Written task
Rewrite the entries from the line with "You are a GUI" to the line with "Action: click(176, 166)", both included, as a Markdown table with a Row column numbering each line and a Line column holding its text, and leave out blank lines.

* START *

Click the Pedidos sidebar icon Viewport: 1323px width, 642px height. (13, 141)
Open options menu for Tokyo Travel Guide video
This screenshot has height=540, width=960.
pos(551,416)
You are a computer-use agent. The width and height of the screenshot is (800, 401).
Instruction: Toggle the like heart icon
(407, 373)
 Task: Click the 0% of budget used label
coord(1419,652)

* END *
* START *

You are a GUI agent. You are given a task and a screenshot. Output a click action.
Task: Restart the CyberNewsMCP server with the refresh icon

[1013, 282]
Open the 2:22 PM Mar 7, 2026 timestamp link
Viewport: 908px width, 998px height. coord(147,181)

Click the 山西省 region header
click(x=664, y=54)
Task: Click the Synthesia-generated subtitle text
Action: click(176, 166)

* END *
* START *

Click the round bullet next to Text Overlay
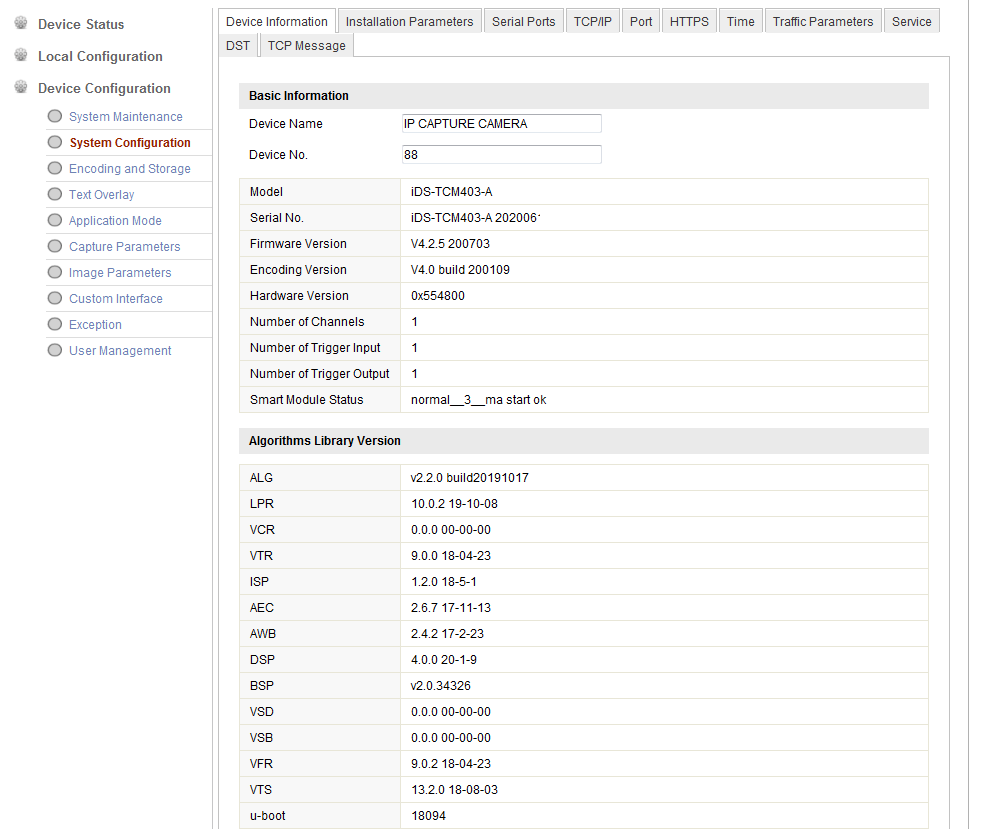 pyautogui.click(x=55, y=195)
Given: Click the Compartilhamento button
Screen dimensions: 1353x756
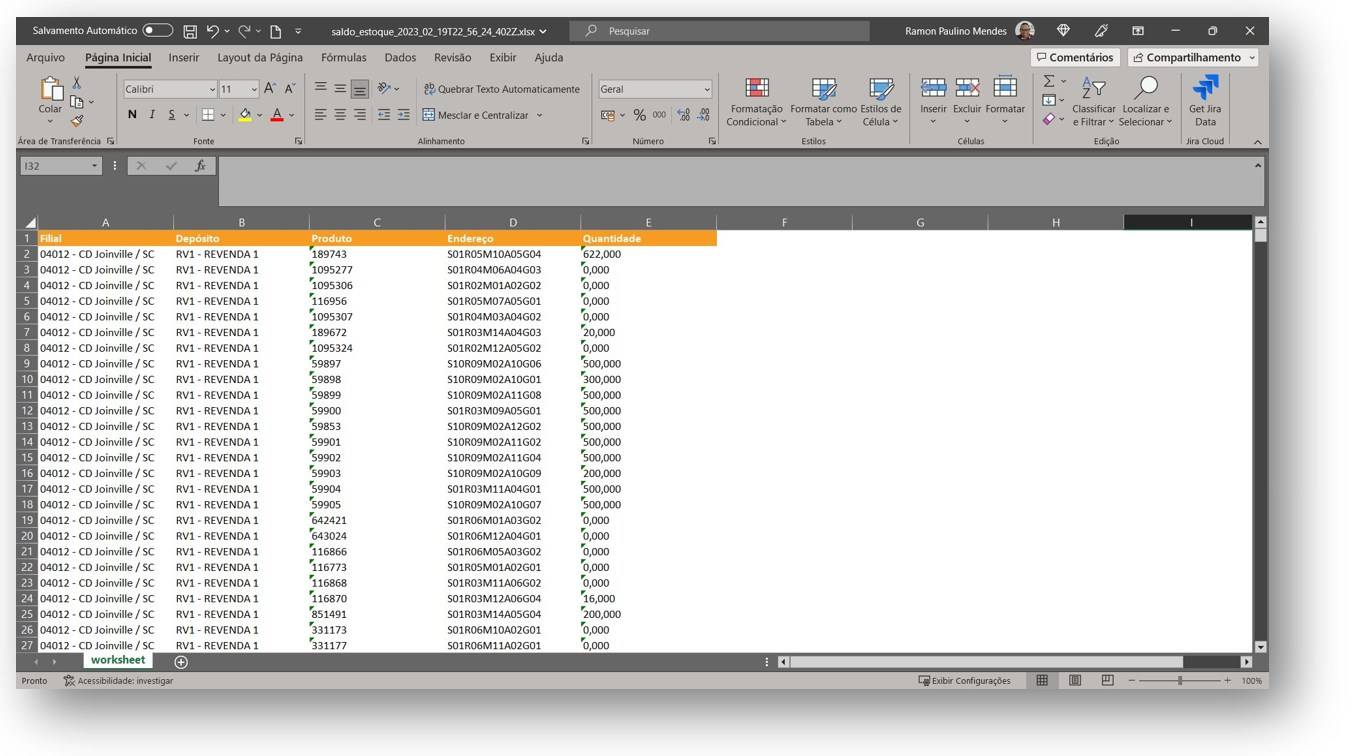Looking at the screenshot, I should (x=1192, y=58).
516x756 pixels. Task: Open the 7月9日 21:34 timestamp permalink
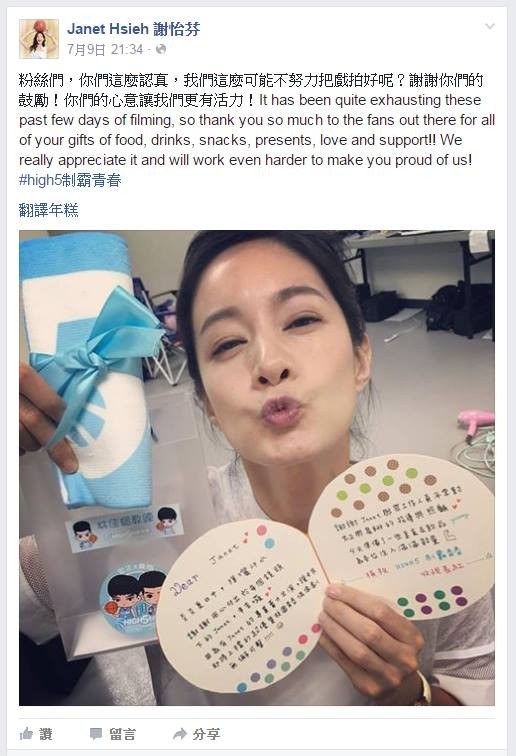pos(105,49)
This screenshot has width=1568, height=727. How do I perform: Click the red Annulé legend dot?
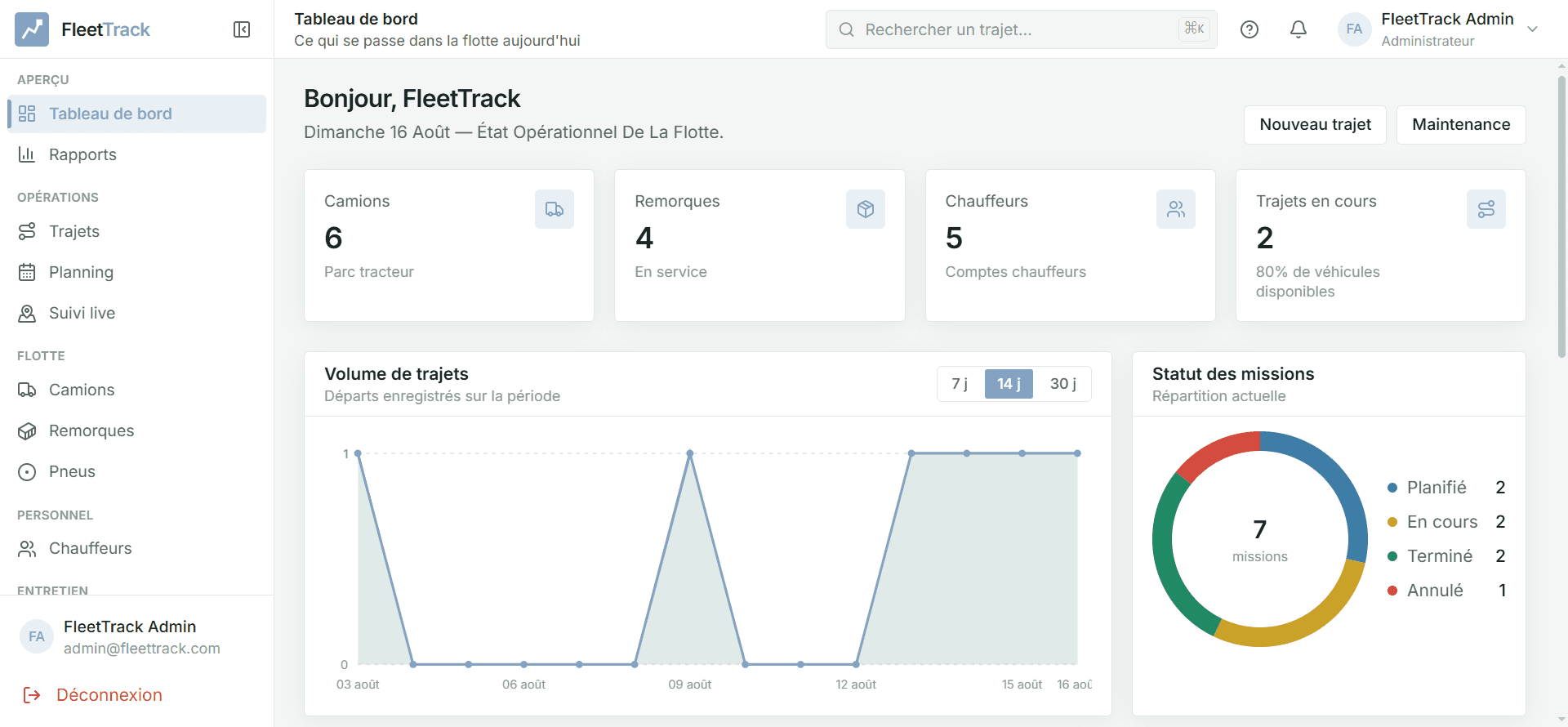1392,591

* END *

Result of this exercise
| Row | Line |
|---|---|
| 1 | You are a GUI agent. You are given a task and a screenshot. Output a click action. |
| 2 | Task: Restart the CyberNewsMCP server with the refresh icon |
| 3 | [1013, 282] |
| 4 | Open the 2:22 PM Mar 7, 2026 timestamp link |
| 5 | Viewport: 908px width, 998px height. coord(147,181) |
| 6 | Click the 山西省 region header |
| 7 | click(x=664, y=54) |
| 8 | Task: Click the Synthesia-generated subtitle text |
| 9 | Action: click(176, 166) |